In an interview with Metal Hammer, Tom Morello rues the fact that young people are unwilling to put in the time and effort these days when it comes to mastery.

“I’m disgusted by the fact that a lot of young people these days aren’t willing to sit down and practise the electric guitar for eight hours a day. They are all looking for an easier route to becoming famous. Look at the Top 50 songs on the radio in the US – there are no guitar solos in them. I see [Tom’s 2018 all-star solo album] The Atlas Underground as a Trojan horse. I want it to turn a new generation of kids on to cranking up the guitar.”

In an interview with Tim Shiel, Kate Miller-Heidke touched on the effort and sacrifices required to maintain her skills. In order to preserve her voice, she does not drink, smoke or go out in loud venues.

This sense of dedication reminds me of the story about Picasso’s napkin.

The story goes that Picasso was sitting in a Paris café when an admirer approached and asked if he would do a quick sketch on a paper napkin. Picasso politely agreed, swiftly executed the work, and handed back the napkin — but not before asking for a rather significant amount of money. The admirer was shocked: “How can you ask for so much? It took you a minute to draw this!” “No”, Picasso replied, “It took me 40 years”

It can be so easy to judge a provide off the cuff remarks on a piece of music, without any recognition of the time, effort, sacrifice and nuance that may sit behind it. However, this only captures a part of the space. I guess this is part of Ed Droste’s point it usually takes five listens to form a judgement.

Listened album by Kate Miller-Heidke from Wikimedia Foundation, Inc.

Child in Reverse is the fifth studio album by Australian singer-songwriter Kate Miller-Heidke. The album was announced on 6 August 2020 and released on 30 October 2020.

Child in Reverse is Miller-Heidke’s first studio album in six years, following on from 2014’s O Vertigo!.[3] It has been described by her team as “her most pop album yet”.

Both the sense of authenticity and honesty of this album, as well as the measured production of this album reminds me of Lorde’s Melodrama. Whereas, Lorde’s album recounts her transition into the adult world, Miller-Heidke looks back on life with a sense of acceptance of who she is and forgiveness for any misgivings.

It’s hard to separate Miller-Heidke’s musical theatre dalliances from songs like ‘Twelve Year Old Me’. Her storytelling is so precise and the imagery so vivid that you could transplant it into a theatrical setting with ease.

Her balance of poignance and playfulness has always set her apart, and there are countless moments on this record that highlight how emotionally commanding she can be, without coming across overbearing.

Some of the tracks came out of an APRA SongHub songwriting weekend. She signed up after going through a phase of writer’s block.

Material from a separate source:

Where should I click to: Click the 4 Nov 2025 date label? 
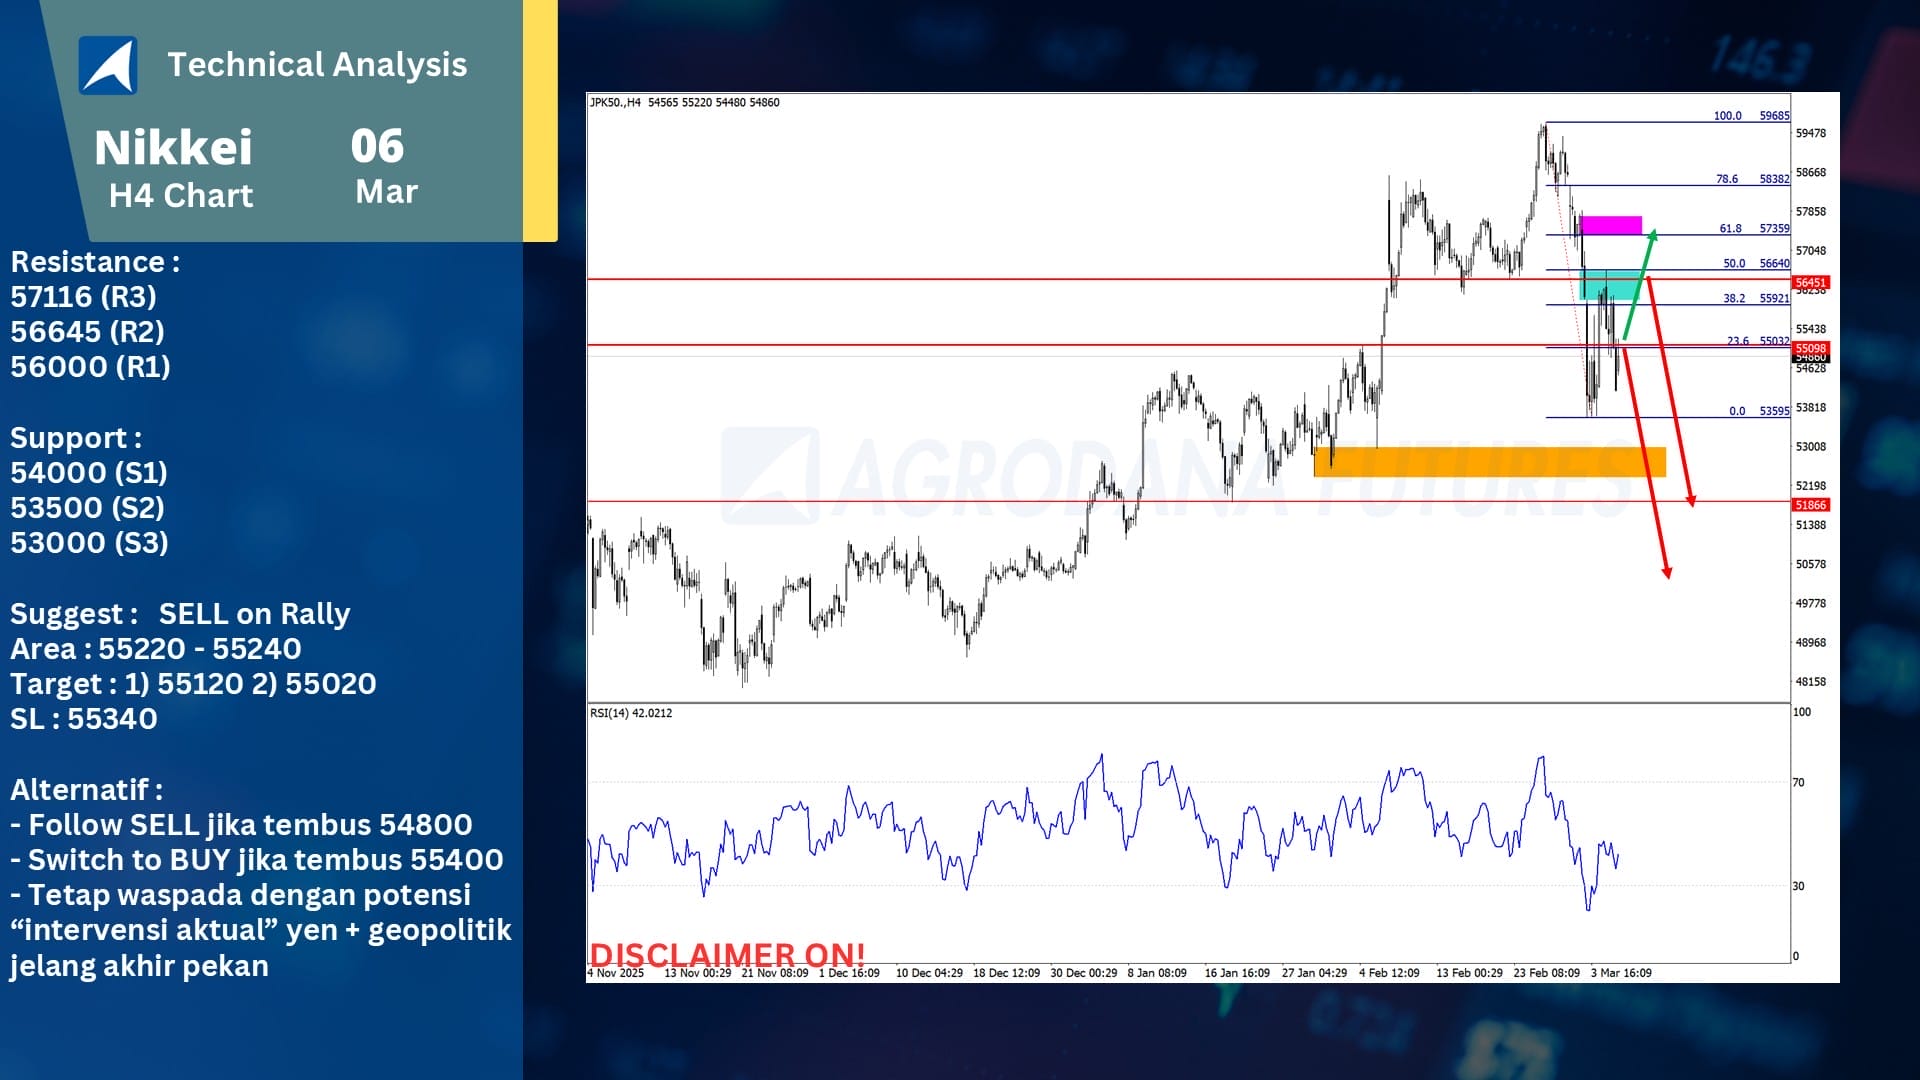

Miller-Heidke reflects upon the experience of working with Evan Klar and Hailey Collier and the benefit of letting the songs live through the ‘ears and hearts of others’:

It actually needs to live and breathe through the ears and hearts of others, and sometimes that can paradoxically make it sound more personal and more intimate. Sometimes other people can just help you distill what you’re saying down to an essence.

The album was produced by Klar. In an interview with The Music, Miller-Heidke explains what she felt he brought to the table.

[Klar’s] arrangements are a little bit strange and surprising, but they’ve got this sparkly, airy sweetness and I think that style compliments my voice beautifully.

His aesthetic as a producer is what really drew me to his work, and made me want to work with him across the whole record. These are all sounds that come out of his computer, but there’s such a warmth and analog humanity there. They are imperfect sounds, but there is so much sparkle and air to them. What he does sounds so beautifully fresh and real to me.

In a conversation with Tim Shiel on Double J, Miller Heidke talks about being told to write her own ‘Bad Guy’. This was the seed for People Pleaser, which was her frustrated response. This reminds me of Missy Higgins’ story about how she wrote scar.